The Hull A is 22 meters in length. Has a mass of roughly fourteen thousand kilograms. Supports 1 crew station. And holds 48 cargo units. In addition to being a dedicated hauler, the Hull A is often used as a station-to-orbit ferry. The size and limited capabilities, is one of the reasons the Hull A didn’t meet my needs even as someone who will only casual participate in cargo hauling. But I think it’s a good starter option for a dedicated hauler.
MISC Hull B
Next in the Hull series is the Hull B. It’s a larger and more rugged option than the Hull A. It can be compared to the Freelancer base model but here again, it’s less flexible in the non-cargo hauling features, lacking a long range scanner and is only equipped with one crew station. However, the lack of versatility is compensated for by providing additional storage capacity. Even the Freelancer MAX’s storage capabilities don’t match the Hull B.

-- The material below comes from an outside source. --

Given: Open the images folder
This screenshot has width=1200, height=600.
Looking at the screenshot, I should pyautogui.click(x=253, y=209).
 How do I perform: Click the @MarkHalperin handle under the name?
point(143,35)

The Hull be is 49 meters in length and weighs roughly sixty-seven thousand kilograms. It supports 1 crew station and can transport 384 cargo units. As you can see, that’s a significant jump in storage unit’s from the Hull A’s 48.
The Hull B is the variant I purchased. For smaller, on the go hauling, I have a Reliant Kore. And although I also own the Freelancer Mercantile, I’m going to be using that for multi-crew missions and tour bus for family and friends. For opportunistic hauling with a bit of intent, the Hull B hit the right chord for me.
MISC Hull C
The Hull C. This is where the Hull series makes a significant leap in cargo transport size. The Hull C is one of the more common ships seen transporting cargo around the galaxy. It’s the variant most produced from the Hull series and is considered the most versatile.

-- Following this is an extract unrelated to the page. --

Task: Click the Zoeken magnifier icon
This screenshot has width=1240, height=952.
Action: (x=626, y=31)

The Hull C is intended to hit the ‘sweet spot’ between the smaller single-person transports and the massive super-freighters that make up the rest of the line. It offers modularity while maintaining a modicum of maneuverability.
Considering the Hull series sequentially, the Hull C is the first in the series to employ the spindle modularity cargo support mechanic. This unique design allows the ship to shrink and grow to match your cargo hauling needs.

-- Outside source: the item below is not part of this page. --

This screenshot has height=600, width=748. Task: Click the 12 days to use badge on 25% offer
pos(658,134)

The ship itself is 105 meters in length and weighs just under 290,00 kilograms. It supports 3 crew stations and 4608 cargo units. That’s more than 10 times what Hull B can haul.
MISC Hull D
Now we enter the realm of large operation super-freighters. It’s the the Hull D, a massive ship built around a rugged frame. The Hull D is affordable enough to be operated by mid-sized organizations and companies. It’s often used as a flagship for mercantile operations. However, their bulk means that they should be operated with escort fighters while not in safe space. While it is equipped with Size 2 and 3 gimbal mounts as weapons support, it’s size would make it an easy target regardless. The UEE military uses modified Hull D as part of their supply chain, arming and refueling the soldiers on the front line.
The Hull D cab is 206 meters and weighs over 1 million kilograms. It supports 5 crew stations and 20,736 cargo units. This is for serious…dedicated…cargo transport.
MISC Hull E
Last in the series is the behemoth, Hull E. It’s the largest specialized freighter available on the market. The Hull E is generally owned by major corporations and operated with a high degree of planning. To make your excursions profitable, you want to do careful logistics planning that optimizes your route for pickup and delivery. And ensure you have payloads big enough and profitable enough to warrant undocking a Hull E.
It’s essential to understand that the lack of maneuverability inherent in such a large ship means that it is a target for pirates and raiders. Anyone planning to operate one should be careful about equipping turrets and providing reliable escort. The Hull E isn’t for the fly by night cargo operator. It’s intended for large scale dedicated transport operations.